Work instruction: Within the material below, how many lines include the word "computer"? Only the number should be given.

..........

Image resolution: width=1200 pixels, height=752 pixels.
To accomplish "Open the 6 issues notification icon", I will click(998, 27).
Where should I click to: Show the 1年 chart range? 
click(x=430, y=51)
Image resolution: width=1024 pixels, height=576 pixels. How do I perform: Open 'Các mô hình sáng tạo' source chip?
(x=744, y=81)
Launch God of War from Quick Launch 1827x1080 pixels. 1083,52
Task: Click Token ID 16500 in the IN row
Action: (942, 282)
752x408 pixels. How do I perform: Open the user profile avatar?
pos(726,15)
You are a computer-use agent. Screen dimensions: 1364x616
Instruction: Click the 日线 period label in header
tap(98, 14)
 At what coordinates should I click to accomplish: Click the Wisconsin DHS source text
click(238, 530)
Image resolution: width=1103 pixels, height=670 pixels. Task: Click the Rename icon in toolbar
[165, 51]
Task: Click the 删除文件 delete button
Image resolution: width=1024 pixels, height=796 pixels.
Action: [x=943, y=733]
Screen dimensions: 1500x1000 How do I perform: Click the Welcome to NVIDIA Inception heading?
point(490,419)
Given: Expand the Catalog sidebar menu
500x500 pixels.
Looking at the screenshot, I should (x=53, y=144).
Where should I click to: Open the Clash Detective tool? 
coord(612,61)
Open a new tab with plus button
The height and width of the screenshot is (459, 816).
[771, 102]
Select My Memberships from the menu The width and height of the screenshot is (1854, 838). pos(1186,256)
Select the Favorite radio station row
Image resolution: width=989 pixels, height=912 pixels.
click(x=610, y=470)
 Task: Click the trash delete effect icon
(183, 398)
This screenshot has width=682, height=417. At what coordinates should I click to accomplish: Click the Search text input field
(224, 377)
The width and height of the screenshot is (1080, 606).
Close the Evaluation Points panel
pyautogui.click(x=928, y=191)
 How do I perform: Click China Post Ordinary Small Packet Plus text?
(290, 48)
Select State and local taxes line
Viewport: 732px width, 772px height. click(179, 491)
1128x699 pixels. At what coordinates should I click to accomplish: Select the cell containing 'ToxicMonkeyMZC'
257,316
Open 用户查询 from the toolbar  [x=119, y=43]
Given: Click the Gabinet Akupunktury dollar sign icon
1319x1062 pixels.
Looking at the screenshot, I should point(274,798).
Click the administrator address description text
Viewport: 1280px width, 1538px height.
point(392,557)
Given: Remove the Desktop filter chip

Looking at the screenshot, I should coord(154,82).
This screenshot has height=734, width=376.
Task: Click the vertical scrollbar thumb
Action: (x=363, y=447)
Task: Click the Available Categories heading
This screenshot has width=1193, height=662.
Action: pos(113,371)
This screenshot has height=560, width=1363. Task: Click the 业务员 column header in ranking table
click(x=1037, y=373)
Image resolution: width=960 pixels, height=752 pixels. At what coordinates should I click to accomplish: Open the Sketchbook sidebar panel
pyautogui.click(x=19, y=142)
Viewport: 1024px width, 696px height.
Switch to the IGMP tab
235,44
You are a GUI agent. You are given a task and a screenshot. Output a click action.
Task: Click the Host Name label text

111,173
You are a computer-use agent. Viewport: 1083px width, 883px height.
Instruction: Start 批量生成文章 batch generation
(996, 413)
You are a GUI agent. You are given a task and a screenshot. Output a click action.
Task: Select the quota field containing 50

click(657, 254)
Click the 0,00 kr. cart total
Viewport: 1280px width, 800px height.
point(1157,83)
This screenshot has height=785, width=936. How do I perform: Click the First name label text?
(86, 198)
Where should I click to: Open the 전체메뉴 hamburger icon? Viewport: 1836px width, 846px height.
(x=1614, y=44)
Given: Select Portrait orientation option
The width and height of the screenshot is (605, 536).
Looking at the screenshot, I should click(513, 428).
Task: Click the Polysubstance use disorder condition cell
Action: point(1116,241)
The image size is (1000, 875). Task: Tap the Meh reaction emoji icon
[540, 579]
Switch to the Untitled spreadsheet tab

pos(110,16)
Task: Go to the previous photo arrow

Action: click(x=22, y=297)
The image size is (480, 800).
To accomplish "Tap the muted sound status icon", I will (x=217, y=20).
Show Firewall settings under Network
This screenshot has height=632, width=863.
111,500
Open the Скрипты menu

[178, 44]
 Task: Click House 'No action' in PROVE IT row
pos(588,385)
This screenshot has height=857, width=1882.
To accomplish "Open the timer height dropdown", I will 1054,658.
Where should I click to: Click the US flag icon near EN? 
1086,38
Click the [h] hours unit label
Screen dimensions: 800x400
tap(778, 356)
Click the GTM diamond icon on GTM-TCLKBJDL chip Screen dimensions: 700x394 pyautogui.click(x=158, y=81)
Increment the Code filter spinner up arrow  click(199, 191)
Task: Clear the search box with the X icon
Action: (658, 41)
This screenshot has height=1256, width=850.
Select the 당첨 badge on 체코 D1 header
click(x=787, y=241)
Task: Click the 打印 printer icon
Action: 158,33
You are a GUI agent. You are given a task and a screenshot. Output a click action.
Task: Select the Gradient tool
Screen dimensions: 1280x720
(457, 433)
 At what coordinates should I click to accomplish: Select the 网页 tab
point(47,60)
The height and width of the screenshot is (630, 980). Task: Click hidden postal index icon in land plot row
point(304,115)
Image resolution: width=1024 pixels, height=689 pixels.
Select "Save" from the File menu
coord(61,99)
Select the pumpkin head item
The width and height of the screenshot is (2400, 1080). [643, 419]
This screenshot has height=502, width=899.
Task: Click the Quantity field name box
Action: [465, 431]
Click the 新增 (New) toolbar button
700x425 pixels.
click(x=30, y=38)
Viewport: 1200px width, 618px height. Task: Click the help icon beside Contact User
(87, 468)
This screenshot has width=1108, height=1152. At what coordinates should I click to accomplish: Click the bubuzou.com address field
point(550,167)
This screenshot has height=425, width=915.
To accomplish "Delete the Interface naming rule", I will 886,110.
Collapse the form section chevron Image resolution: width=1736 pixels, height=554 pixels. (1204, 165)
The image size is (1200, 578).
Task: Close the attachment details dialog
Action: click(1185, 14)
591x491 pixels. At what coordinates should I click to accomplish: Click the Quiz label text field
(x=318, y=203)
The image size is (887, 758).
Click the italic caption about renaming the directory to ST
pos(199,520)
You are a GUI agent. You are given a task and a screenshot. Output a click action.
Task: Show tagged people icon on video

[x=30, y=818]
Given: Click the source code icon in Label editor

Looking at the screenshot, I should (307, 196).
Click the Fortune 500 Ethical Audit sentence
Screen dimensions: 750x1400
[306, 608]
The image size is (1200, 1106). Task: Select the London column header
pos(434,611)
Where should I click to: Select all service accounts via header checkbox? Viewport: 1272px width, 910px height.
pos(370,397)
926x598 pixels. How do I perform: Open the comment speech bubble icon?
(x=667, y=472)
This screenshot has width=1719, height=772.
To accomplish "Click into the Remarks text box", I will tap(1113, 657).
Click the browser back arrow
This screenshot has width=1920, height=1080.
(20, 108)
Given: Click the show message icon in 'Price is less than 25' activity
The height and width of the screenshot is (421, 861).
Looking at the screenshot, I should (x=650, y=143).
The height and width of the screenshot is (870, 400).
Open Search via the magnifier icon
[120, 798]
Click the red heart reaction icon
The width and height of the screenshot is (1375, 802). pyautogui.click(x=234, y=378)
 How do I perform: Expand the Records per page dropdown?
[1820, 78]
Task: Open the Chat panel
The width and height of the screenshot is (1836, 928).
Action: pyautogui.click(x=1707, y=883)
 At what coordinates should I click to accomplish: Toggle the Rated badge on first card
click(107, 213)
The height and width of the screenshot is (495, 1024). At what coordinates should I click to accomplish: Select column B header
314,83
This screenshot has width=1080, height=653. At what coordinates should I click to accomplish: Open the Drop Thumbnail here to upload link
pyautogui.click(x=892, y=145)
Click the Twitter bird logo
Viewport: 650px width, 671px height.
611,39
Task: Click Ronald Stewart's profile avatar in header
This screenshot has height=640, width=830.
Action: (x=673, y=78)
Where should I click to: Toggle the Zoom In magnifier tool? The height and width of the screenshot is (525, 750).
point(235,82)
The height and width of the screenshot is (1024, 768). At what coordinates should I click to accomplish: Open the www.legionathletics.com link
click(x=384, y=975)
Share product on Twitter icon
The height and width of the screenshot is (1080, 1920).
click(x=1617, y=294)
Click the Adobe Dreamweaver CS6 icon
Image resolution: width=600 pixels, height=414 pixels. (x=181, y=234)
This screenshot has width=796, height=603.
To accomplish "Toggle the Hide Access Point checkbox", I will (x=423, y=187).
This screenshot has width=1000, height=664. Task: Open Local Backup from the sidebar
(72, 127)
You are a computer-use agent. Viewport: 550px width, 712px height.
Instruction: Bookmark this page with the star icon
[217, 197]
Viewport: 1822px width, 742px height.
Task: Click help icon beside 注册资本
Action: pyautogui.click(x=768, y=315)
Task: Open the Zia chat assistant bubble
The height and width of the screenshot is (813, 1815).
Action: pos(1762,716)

..........

Solution for this task: 3